Dodał, że podobieństwo dotyczy też rodzaju wykorzystywanej aparatury. - Można to łatwo zobaczyć na zdjęciach, gdzie sam wygląd Międzynarodowej Stacji Kosmicznej i niektórych laboratoriów CERN jest bardzo podobny. Widać na przykład ściany pełne aparatury z mnóstwem kabli. Sprawia to wrażenie ogromnego chaosu, ale tak naprawdę jest niezbędne do prawidłowego funkcjonowania wszystkich urządzeń. Wiele przyrządów działających w CERN i na ISS jest pod różnymi względami podobnych. Są to urządzenia elektroniczne, które muszą rejestrować i przetwarzać sygnały pochodzące z rozmaitych czujników, detektorów. Często muszą to robić w bardzo precyzyjnym reżimie czasowym – opisał prof. Wrochna.
Zwrócił także uwagę na związki między kosmosem, naszą wiedzą o wszechświecie a badaną w CERN fizyką cząstek elementarnych. To właśnie fizyka jądrowa i subjądrowa opisują, co się wydarzyło we wszechświecie w ułamki sekund po Wielkim Wybuchu, jak powstawały pierwiastki, co dzieje się w gwiazdach.
- Fizyka mówi nam na przykład dlaczego wybuchają supernowe, jak przebiegają te wybuchy. Ta wiedza została zgromadzona m.in. dzięki eksperymentom w laboratoriach właśnie takich jak CERN – podkreślił.
Według rozmówcy PAP Sławoszowi Uznańskiemu-Wiśniewskiemu pomogło także doświadczenie w wyjątkowo wielokulturowym zespole.
- Zarówno Międzynarodowa Stacja Kosmiczna, jak i CERN są unikalnymi miejscami, w których zgodnie współpracują ze sobą przedstawiciele różnych nacji i kultur, czasem nawet pochodzący z krajów będących ze sobą w poważnych konfliktach. To dla mnie było ogromne doświadczenie, kiedy sam przez 7 lat pracowałem w CERN i w swoim zespole miałem fizyków z wielu krajów, w tym z Polski, ze Stanów Zjednoczonych, z Rosji, z Korei Południowej, z Włoch, Austrii czy Niemiec. To mnie nauczyło międzynarodowej współpracy i myślę, że to bardzo pomogło również naszemu astronaucie – przypomniał naukowiec.

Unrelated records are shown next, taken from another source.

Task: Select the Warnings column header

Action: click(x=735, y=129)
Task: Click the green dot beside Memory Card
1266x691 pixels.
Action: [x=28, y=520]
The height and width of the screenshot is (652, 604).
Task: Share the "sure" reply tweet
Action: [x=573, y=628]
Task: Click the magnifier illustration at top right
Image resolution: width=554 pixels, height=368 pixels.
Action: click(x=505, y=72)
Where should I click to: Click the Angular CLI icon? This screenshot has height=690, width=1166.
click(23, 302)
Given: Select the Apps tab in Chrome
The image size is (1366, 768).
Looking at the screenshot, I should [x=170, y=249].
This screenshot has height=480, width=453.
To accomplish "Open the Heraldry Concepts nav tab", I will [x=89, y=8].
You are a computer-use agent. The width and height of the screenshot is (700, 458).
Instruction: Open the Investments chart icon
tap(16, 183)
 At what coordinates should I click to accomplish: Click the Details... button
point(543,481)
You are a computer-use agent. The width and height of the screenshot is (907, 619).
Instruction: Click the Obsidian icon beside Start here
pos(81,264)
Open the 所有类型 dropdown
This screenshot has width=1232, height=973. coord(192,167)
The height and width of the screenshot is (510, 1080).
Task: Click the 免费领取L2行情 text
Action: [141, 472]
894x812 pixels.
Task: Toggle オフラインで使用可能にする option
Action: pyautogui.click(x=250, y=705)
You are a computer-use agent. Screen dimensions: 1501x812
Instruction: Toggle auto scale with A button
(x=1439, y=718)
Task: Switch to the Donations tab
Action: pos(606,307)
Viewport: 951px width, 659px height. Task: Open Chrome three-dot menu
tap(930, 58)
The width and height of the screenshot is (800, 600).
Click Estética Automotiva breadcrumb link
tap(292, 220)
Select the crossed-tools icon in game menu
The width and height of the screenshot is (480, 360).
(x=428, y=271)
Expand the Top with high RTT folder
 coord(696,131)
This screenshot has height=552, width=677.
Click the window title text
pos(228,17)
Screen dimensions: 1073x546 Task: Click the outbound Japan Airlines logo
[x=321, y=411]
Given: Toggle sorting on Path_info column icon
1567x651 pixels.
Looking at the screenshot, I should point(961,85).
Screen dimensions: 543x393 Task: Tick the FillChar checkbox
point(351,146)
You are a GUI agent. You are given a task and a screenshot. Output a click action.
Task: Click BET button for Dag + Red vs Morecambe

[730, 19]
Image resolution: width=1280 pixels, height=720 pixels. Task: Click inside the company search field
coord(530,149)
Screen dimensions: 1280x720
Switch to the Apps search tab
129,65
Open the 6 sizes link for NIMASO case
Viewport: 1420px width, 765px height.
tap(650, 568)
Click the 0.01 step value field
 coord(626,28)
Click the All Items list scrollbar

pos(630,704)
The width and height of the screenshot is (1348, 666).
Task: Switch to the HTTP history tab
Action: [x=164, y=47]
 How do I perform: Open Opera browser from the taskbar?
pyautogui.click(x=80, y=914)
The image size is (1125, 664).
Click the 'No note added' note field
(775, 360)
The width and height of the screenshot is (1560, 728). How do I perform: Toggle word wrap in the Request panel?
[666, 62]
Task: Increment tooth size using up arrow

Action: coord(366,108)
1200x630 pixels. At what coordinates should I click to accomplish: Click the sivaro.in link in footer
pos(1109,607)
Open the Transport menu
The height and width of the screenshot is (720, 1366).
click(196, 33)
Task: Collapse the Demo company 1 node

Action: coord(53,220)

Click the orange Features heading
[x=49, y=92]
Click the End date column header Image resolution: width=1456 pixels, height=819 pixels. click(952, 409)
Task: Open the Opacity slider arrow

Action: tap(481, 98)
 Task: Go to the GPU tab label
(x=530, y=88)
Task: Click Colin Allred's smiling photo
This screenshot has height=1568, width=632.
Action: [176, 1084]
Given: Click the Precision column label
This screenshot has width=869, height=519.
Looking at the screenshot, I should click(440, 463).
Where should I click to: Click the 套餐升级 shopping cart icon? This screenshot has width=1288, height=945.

Dodał, że niezwykle ważne jest także podobieństwo organizacyjne między CERN i Europejską Agencją Kosmiczną. To organizacje, których działanie oparte jest na umowie międzynarodowej, a finansowanie pochodzi z wkładów państw członkowskich. - Doświadczenie w CERN pomaga więc w zrozumieniu, jak działa Europejska Agencja Kosmiczna i myślę, że polskiemu astronaucie też ułatwia odnalezienie się w środowisku ESA - podsumował prof. Wrochna.